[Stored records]
● ● ● ● ● ● ●

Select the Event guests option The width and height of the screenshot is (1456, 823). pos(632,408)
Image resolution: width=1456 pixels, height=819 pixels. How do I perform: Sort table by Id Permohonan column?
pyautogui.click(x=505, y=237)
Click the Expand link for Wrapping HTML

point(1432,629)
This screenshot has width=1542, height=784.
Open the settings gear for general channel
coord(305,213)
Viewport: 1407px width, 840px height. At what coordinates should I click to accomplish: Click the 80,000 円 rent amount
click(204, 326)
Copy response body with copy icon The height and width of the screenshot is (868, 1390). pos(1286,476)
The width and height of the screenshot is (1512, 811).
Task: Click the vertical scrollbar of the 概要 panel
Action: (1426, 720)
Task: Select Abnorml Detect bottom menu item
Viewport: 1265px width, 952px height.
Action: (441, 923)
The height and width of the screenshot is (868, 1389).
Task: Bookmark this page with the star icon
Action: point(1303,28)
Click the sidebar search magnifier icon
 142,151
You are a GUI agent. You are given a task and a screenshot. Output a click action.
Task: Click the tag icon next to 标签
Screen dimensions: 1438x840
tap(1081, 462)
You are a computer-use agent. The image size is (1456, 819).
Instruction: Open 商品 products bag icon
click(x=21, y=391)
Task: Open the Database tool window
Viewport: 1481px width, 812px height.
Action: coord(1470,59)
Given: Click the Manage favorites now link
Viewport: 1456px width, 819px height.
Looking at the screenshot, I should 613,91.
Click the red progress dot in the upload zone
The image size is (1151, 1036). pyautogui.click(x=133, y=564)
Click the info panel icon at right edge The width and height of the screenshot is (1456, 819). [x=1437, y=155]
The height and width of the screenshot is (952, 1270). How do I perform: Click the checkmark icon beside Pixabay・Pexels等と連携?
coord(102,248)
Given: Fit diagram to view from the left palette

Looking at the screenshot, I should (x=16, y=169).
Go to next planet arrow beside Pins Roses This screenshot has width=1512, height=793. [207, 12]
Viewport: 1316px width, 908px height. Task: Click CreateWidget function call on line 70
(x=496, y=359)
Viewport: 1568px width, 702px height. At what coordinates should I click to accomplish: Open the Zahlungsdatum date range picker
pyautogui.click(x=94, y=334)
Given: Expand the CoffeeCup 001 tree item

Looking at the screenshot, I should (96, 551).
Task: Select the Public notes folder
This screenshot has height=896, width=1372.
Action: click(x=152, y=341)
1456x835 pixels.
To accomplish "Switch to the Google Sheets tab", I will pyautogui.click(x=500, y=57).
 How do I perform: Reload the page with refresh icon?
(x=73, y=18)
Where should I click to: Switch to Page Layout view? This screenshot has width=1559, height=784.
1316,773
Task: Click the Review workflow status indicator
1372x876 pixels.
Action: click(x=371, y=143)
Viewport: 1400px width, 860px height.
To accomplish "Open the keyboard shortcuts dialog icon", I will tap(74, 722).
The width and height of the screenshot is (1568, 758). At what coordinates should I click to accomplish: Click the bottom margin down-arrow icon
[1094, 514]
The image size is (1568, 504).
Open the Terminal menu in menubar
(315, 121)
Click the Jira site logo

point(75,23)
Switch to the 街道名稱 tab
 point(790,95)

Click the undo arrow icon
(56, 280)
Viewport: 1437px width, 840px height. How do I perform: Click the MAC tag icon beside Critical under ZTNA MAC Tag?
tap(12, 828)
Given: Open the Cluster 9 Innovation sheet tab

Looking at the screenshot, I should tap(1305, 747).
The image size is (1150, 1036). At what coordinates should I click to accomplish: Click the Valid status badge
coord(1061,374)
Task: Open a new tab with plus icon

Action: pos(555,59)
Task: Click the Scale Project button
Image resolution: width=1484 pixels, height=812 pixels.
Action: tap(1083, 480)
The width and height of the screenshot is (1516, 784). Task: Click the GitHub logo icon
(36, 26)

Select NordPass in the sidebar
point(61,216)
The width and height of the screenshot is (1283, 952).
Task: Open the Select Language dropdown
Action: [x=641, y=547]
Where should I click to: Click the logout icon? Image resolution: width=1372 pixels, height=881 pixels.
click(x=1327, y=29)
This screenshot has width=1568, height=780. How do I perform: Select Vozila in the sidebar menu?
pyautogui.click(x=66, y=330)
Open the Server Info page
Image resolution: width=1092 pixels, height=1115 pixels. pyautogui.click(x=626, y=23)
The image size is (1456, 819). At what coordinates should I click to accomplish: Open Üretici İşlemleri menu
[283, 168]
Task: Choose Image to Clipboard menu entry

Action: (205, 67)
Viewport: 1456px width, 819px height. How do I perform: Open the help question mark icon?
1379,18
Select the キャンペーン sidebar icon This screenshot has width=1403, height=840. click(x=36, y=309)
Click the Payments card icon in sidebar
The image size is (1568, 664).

● ● ● ● ● ● ●

-- The task --
Each of the lines from the one that contains "The image size is (1456, 819). At" through the last line of the data needs to be repeated exactly, with no others.

-- Solution --
The image size is (1456, 819). At what coordinates should I click to accomplish: Open Üretici İşlemleri menu
[283, 168]
Task: Choose Image to Clipboard menu entry

Action: (205, 67)
Viewport: 1456px width, 819px height. How do I perform: Open the help question mark icon?
1379,18
Select the キャンペーン sidebar icon This screenshot has width=1403, height=840. click(x=36, y=309)
Click the Payments card icon in sidebar
The image size is (1568, 664).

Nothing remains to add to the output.